Fukushima five years on, and the lessons we failed to learn – by Dave Sweeney (The Guardian – March 10, 2016)

http://www.theguardian.com/

Five years ago this week the world held its breath, crossed its fingers and learnt a new word. Fukushima went from being the name of a provincial Japanese city to becoming global shorthand for a costly and contaminating nuclear disaster.

Fukushima means “fortunate island” but the region’s luck melted down along with the reactors on March 11, 2011. The subsequent system failure, meltdown and uncontrolled release of large volumes of radiation at the Tokyo Electric Power Corporation’s Fukushima Daiichi nuclear complex has become one of the defining events of our age.

It was a game-changer that highlighted the urgent need for the game to change. As the country that supplied the fuel that made it happen, the events at Fukushima held – and still hold – profound implications for Australia.

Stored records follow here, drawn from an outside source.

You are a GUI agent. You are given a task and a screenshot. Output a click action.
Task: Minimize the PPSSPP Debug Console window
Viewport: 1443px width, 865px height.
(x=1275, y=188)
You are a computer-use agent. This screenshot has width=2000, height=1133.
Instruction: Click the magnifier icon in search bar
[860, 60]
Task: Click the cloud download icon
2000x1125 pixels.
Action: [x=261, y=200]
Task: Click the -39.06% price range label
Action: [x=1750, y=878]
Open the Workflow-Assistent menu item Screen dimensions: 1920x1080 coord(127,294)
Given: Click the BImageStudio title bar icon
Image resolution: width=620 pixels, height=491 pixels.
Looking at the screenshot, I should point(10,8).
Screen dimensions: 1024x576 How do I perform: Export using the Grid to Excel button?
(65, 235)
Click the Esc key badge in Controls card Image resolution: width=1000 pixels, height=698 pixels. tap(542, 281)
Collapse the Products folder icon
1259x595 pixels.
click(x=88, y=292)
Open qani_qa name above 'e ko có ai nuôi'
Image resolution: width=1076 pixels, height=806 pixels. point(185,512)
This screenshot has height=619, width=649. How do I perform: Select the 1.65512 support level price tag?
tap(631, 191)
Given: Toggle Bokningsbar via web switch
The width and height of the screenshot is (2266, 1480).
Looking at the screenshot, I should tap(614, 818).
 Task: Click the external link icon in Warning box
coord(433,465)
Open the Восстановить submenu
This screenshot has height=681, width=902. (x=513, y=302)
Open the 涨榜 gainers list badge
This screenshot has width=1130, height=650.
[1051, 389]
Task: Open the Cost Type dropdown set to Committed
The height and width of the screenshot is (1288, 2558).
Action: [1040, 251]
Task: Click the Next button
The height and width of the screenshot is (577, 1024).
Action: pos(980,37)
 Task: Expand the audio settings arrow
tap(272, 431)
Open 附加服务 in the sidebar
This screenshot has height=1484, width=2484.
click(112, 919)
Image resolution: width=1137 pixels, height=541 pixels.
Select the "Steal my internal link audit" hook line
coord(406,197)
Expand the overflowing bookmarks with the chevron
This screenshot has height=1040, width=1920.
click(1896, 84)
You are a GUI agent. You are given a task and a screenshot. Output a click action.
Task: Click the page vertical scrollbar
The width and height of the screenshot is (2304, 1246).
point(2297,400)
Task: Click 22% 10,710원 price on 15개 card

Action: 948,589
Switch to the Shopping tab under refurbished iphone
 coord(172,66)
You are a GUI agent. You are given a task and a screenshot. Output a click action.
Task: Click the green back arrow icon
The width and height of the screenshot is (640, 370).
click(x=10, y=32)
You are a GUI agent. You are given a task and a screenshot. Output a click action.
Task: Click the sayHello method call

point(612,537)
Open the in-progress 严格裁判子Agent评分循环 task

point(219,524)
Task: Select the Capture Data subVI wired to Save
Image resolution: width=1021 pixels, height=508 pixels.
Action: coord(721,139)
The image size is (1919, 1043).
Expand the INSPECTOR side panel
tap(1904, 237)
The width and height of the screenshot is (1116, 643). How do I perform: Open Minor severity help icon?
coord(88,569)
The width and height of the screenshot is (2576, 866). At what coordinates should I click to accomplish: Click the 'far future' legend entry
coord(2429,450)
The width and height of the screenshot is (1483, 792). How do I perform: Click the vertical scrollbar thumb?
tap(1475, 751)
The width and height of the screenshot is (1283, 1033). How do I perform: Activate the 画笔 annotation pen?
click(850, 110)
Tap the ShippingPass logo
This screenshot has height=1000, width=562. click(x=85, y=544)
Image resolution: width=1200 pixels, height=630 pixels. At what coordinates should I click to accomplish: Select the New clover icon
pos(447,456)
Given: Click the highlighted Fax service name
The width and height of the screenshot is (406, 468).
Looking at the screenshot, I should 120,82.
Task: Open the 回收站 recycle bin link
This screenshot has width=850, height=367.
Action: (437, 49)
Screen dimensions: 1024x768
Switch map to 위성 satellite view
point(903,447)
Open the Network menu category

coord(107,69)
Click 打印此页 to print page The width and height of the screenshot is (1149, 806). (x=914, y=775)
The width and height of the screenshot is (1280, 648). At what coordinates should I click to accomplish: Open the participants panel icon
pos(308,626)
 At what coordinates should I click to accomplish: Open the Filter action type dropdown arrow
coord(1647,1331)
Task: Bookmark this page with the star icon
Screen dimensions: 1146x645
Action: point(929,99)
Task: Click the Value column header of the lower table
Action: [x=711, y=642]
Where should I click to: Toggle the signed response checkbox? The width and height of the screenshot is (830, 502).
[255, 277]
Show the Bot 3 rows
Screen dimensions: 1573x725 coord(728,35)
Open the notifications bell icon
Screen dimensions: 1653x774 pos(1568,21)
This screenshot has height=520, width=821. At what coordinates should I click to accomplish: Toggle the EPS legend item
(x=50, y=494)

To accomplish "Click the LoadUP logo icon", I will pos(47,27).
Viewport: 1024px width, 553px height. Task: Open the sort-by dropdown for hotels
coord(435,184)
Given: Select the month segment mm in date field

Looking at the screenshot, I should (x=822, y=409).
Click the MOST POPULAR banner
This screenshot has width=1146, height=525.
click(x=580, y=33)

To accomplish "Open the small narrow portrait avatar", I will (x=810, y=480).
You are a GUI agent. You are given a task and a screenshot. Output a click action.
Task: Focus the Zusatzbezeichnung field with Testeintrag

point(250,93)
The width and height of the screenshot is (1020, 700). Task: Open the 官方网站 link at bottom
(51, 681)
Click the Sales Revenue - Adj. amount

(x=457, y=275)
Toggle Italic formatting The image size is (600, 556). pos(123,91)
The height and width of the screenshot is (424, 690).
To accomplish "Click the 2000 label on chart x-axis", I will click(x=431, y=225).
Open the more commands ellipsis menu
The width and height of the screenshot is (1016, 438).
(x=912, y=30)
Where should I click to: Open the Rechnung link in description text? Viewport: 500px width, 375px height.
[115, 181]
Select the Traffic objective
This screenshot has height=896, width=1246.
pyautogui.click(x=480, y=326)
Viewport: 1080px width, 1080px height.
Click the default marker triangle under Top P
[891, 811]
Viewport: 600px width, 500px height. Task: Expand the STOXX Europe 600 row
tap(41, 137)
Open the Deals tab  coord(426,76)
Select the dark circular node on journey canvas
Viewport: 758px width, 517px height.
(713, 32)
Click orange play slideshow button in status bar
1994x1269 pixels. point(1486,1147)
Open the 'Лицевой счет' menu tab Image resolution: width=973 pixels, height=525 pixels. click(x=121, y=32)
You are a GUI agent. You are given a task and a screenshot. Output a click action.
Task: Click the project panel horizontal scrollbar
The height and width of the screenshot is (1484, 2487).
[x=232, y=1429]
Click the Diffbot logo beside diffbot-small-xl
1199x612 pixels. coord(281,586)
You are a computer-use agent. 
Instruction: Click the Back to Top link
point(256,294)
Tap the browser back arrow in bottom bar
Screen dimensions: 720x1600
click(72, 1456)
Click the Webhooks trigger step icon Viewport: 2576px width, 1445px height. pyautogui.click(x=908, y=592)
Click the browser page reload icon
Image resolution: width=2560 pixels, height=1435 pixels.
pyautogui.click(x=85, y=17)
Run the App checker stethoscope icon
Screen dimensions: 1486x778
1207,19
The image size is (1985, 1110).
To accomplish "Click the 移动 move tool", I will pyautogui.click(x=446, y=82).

The March 11 Great Eastern earthquake and tsunami devastated much of Japan’s eastern seaboard. It also breached the safety and back-up systems at Tepco’s nuclear complex leading to the loss of life, mass evacuations, hundreds of billions of dollars in economic loss and extensive radioactive contamination of the air, soil and ocean.

The crisis continues today. Japanese nuclear authorities have confirmed that active intervention will be required for the next forty years to stabilise the site, there are on-going radioactive releases and water and waste management issues and charges have just been laid against former senior Tepco officials for “professional negligence resulting in deaths and injury”.